Eurton also explained how this year’s favorite, Justify, could break a 135-year streak in Louisville, Kentucky, this weekend. If he wins under veteran jockey Mike Smith, Justify would become the first horse since Apollo in 1882 to win the most historic horse race in the world after not racing at age 2.
And Eurton believes the 3-year-old colt has a great chance of following in American Pharoah’s hoof-steps by winning the Triple Crown — the Derby, Preakness and Belmont Stakes — if he’s victorious in the Run for the Roses.
“Justify can beat any type of horse. I do feel that if he wins the Derby, he could win it all. He could be the next American Pharoah, that is the kind of buzz surrounding him,” Eurton said.

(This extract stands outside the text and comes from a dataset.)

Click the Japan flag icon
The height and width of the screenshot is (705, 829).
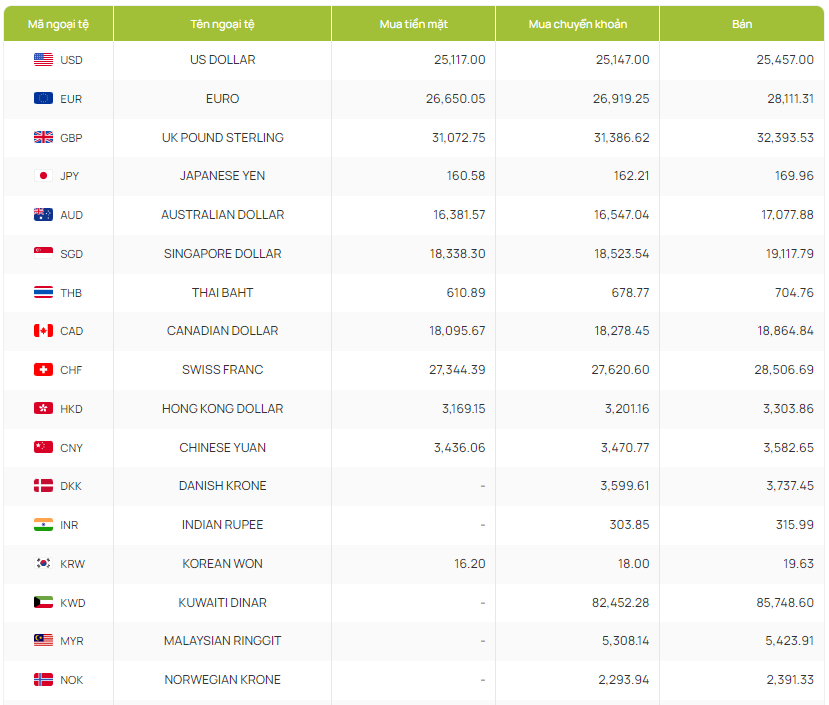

“It unbelievable to see where Mike Smith is at his age — I couldn’t think of a better person to navigate the Derby on Justify. He is the Tom Brady or Kobe Bryant of horse racing,” she said of the 52-year-old jockey.
Eurton has some other tips for anyone hoping to win a few bucks betting on the Derby. “I really like Bolt d’Oro [ridden by Triple Crown winner Victor Espinoza] … there’s something about Bolt that fits the Derby — he is the type of horse where nothing bothers him, his trainer says you have to wake him up from a nap for the race. He is cool, calm, collected and can handle anything.”
Overall, she thinks it’s the strongest field we’ve seen in a long time: “There are so many horses who have the potential to be great and they are all so evenly matched right now.”
She will be bringing viewers a behind-the-scenes look at the key players leading up to the 6:34 p.m. ET post time. “I will spend a lot of time interviewing trainers, owners and jockeys, relaying the stories behind these contenders. To me, that is one of the most exciting things about the Derby because getting into that starting gate is half the battle,” she said.
“If you only tune into the race, you don’t get to see those connections or attach yourself to a horse … to find out why people loved California Chrome so much because he came from a small beginning, or on the flip side, American Pharoah, who everyone grew to love him because he was such a puppy dog.
“I’m hoping that even just by watching the race, viewers take away some information on the sport,” she added. “The key is always getting to people to love it, once you are in you won’t leave.”
While she isn’t worried about transferring her lifetime of experience at the track and years on TVG to the millions of NBC viewers watching Saturday. “I will prep exactly the same but when it comes to questions, I will make it more for a public audiences,” she said.
Surprisingly, the one thing Eurton doesn’t do is actually ride horses. “It is something my parents never got me involved in. My dad was a jockey and then he got too big, so he became a trainer and took over my grandfather’s stable, but I grew up playing soccer and dancing,” she said.
“When people look at me, they think I could be a jockey because I am not very big,” she said, admitting that last time she was on a horse, her feet came out of the stirrups and ended up “bouncing around, holding on for dear life!”
NBC Sports coverage of the Kentucky Derby begins at noon ET on Saturday, switching over to NBC at 2:30 p.m. ET.